Bukukan Kontrak Rp113,85 Triliun di 2025, Tapi Pendapatan Defend ID Turun 18%
Poin Penting
|
JAKARTA, investortrust.id - Holding BUMN industri pertahanan, Defend ID membukukan realisasi nilai kontrak sebesar Rp113,85 triliun sepanjang 2025, dengan kontrak baru mencapai Rp19,07 triliun. Hal ini dipaparkan Direktur Utama Defend ID Joga Dharma Setiawan dalam rapat bersama Komisi VI DPR.
Dalam paparannya, Joga merincikan, total kontrak tersebut kontribusi terbesar berasal dari PT Dirgantara Indonesia (PT DI) sebesar 35,4%, disusul PT PAL Indonesia 31,1%, PT Pindad 17,4%, PT LEN Industri 13,2%, dan PT Dahana 3%.
"Secara year-on-year, empat entitas memang mengalami penurunan kinerja kontrak yang dipengaruhi oleh pergeseran jadwal pengadaan yang bersumber dari pembiayaan dalam negeri dan luar negeri Kementerian Pertahanan, serta refocusing anggaran APBN," ucap Joga, Rabu (11/2/2026).

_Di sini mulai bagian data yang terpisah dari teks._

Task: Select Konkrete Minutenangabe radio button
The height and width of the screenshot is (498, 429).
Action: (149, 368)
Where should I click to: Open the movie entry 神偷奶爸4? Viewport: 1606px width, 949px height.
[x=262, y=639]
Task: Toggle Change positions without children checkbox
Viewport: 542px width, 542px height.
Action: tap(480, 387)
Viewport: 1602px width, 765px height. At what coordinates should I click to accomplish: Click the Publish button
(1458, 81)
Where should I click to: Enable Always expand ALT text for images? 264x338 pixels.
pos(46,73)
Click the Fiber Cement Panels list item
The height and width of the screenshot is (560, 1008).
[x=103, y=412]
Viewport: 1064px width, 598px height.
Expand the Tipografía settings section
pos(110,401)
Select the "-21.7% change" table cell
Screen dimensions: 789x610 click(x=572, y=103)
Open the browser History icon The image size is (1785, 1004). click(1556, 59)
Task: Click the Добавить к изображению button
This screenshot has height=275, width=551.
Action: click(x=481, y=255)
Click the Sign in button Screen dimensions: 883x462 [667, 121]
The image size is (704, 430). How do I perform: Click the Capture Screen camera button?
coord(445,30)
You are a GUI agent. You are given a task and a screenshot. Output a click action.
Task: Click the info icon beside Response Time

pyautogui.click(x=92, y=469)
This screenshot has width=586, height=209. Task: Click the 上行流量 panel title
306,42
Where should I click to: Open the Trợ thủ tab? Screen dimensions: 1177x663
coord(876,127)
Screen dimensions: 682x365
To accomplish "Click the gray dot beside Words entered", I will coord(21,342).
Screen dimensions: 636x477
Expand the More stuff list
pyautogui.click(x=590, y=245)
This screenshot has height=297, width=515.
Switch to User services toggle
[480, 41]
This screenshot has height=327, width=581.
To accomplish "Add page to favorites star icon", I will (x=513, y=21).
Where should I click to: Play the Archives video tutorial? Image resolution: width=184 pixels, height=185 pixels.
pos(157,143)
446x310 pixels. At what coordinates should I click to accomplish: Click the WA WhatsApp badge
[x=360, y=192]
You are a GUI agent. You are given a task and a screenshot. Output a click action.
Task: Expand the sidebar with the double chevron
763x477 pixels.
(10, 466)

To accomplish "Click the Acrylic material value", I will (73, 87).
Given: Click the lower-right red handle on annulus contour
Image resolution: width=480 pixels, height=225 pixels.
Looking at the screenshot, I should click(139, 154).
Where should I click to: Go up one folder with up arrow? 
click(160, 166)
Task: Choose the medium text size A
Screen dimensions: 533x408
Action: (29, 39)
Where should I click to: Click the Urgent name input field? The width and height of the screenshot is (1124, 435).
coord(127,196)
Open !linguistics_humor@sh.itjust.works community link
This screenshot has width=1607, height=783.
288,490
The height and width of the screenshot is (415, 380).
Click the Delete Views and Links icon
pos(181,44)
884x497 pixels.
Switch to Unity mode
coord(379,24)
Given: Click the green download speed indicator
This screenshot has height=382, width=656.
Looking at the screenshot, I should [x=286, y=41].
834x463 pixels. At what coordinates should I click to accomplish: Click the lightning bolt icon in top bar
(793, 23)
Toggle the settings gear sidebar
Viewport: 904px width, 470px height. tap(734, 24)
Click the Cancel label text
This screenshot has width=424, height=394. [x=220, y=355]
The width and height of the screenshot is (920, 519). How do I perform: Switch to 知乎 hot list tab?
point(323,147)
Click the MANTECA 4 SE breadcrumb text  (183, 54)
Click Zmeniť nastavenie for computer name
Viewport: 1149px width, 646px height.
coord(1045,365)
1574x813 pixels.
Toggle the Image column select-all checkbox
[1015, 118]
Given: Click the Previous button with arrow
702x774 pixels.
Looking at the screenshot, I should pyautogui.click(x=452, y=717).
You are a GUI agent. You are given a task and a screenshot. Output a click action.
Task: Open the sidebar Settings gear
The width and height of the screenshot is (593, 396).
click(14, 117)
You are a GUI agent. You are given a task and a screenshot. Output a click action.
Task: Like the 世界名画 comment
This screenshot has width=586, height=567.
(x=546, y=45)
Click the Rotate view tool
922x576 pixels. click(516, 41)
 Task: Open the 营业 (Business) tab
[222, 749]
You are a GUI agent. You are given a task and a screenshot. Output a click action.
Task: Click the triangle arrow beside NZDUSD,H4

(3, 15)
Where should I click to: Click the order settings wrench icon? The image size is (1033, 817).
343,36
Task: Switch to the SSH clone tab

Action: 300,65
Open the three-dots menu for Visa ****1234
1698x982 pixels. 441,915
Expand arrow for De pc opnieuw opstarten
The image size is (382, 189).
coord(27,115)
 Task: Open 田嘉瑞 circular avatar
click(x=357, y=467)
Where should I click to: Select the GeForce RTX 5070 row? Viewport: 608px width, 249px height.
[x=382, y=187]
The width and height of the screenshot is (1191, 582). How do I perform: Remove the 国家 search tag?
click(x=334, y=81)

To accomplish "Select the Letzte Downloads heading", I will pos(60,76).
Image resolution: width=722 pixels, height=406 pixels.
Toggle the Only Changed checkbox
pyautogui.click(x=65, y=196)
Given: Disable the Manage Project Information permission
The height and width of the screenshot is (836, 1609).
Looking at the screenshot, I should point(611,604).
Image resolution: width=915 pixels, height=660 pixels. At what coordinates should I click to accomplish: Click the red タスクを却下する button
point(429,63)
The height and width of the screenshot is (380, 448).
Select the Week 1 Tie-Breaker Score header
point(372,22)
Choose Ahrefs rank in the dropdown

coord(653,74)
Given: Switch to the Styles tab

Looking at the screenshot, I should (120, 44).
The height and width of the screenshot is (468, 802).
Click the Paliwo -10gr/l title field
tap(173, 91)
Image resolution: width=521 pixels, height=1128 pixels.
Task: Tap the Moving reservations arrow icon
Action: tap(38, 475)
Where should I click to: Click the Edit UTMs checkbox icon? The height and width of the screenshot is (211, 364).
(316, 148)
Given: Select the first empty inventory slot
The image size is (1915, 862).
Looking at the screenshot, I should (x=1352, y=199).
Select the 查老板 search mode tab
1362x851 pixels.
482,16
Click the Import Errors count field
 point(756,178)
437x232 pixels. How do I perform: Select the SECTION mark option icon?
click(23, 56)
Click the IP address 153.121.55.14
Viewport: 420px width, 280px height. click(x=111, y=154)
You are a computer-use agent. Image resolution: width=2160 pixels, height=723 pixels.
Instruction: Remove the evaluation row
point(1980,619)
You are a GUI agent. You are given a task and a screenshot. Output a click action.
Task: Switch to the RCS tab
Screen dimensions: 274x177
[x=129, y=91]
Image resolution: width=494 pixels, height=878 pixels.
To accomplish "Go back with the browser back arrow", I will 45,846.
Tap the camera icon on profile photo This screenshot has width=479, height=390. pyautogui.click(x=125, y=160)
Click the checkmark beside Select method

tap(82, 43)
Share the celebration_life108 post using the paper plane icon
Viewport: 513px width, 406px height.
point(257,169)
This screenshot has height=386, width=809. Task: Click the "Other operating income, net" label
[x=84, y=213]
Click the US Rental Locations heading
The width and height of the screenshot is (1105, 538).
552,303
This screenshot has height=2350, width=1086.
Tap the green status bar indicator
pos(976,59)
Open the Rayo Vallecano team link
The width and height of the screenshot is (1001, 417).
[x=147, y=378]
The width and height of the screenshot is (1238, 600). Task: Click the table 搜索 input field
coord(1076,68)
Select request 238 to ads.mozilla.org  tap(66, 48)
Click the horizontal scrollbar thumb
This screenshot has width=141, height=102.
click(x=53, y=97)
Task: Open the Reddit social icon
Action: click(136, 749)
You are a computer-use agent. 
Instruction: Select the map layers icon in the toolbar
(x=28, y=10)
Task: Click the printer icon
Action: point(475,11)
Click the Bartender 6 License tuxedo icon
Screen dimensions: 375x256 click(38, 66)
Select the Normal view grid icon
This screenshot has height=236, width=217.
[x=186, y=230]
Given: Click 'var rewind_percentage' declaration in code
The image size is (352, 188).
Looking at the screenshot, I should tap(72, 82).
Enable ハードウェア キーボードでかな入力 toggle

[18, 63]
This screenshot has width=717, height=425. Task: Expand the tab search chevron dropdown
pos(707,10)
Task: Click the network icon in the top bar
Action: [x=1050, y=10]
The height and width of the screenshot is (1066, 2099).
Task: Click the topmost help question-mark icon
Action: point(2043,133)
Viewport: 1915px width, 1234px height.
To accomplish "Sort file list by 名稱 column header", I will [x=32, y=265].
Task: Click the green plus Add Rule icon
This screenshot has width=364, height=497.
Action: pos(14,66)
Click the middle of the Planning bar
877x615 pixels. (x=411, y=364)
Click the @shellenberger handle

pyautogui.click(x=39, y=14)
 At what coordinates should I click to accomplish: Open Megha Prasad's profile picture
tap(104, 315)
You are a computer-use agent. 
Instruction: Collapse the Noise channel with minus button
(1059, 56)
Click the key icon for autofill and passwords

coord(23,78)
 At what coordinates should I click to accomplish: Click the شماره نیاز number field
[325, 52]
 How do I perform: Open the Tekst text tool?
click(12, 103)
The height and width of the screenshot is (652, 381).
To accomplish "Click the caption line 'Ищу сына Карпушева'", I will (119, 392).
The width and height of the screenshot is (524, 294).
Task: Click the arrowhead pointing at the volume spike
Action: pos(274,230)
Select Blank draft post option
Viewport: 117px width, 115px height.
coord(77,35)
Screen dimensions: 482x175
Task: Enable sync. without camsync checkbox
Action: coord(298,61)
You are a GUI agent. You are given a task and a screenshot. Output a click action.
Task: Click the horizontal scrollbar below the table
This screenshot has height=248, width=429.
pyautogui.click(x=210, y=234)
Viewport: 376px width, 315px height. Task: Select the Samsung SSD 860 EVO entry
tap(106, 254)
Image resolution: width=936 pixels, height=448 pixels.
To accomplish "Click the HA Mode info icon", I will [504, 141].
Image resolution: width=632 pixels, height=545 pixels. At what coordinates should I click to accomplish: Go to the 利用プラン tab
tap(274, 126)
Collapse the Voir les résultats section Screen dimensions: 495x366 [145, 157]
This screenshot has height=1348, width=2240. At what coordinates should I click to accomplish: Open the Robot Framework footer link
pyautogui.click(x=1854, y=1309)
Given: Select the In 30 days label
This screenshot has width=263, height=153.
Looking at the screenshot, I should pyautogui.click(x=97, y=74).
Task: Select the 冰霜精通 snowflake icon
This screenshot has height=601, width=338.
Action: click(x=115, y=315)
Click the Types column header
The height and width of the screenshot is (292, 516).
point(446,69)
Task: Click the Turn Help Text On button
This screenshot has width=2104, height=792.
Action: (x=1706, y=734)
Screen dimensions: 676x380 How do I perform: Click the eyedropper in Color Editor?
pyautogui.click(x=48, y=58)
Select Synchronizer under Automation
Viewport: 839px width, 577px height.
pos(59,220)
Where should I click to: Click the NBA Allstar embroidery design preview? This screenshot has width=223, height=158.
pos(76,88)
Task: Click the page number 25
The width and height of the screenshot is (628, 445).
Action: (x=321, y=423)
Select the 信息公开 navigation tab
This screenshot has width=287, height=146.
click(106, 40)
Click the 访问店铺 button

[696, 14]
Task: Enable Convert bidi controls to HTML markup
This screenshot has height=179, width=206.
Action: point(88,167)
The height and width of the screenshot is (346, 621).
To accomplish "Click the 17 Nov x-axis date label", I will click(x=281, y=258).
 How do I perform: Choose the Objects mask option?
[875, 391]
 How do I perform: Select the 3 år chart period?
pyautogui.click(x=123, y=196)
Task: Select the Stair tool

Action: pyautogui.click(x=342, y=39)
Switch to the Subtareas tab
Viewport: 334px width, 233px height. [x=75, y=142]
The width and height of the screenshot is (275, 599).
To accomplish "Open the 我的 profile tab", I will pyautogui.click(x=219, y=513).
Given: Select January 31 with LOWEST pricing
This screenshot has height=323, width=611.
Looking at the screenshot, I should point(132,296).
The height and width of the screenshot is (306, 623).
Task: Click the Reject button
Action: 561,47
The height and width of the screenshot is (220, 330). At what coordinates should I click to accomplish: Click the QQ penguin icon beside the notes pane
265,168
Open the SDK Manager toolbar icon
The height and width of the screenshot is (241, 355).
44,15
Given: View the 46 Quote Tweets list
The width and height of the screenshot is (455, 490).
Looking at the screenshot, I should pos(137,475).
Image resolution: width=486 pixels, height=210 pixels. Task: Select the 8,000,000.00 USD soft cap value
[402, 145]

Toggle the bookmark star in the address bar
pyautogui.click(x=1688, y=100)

Secara operasional, Defend ID mencatatkan realisasi pendapatan usaha pra-audit 2025 sebesar Rp20,74 triliun. Angka ini menggambarkan penurunan 18,1% dibandingkan 2024. Menurut Joga, penurunan ini dipengaruhi rendahnya tingkat konversi kontrak menjadi pendapatan, yang hanya mencapai 18,2%.
Baca Juga
Defend ID Tuntaskan Proyek Strategis Rp 12,3 Triliun pada 2025
"Hal ini dipengaruhi dampak masih cukup rendahnya tingkat konversi kontrak menjadi pendapatan yang hanya mencapai 18,2% dari total kontrak, akibat mayoritas kontrak baru diperoleh pada akhir tahun 2025 dan terjadinya pergeseran efektif kontrak lini pertahanan ke kuartal ketiga dan keempat 2025," paparnya.
Lebih lanjut, Joga juga memaparkan, komposisi per lini produk tahun 2025, di mana sektor pertahanan didominasi oleh PT PAL, kemudian PT DI, PT LEN, dan Pindad, kemudian PT Dahana. Kontribusi pendapatan pertahanan yang signifikan yaitu 68,7% dari total pendapatan sebesar Rp14,25 triliun, meliputi produk defense electronics, produk kapal perang, pesawat terbang, senjata dan munisi, dan ranpur.
"Pada lini non-pertahanan, kontribusinya sebesar Rp6,49 triliun atau 31,27% yang ditopang oleh pertumbuhan pada railway signaling, renewable energy, ICT dan navigation system, serta engineering service dan aerostructure. Namun, beberapa segmen seperti alat berat, infrastruktur perhubungan, rekayasa umum, dan jasa peledakan masih mengalami tekanan," beber Joga.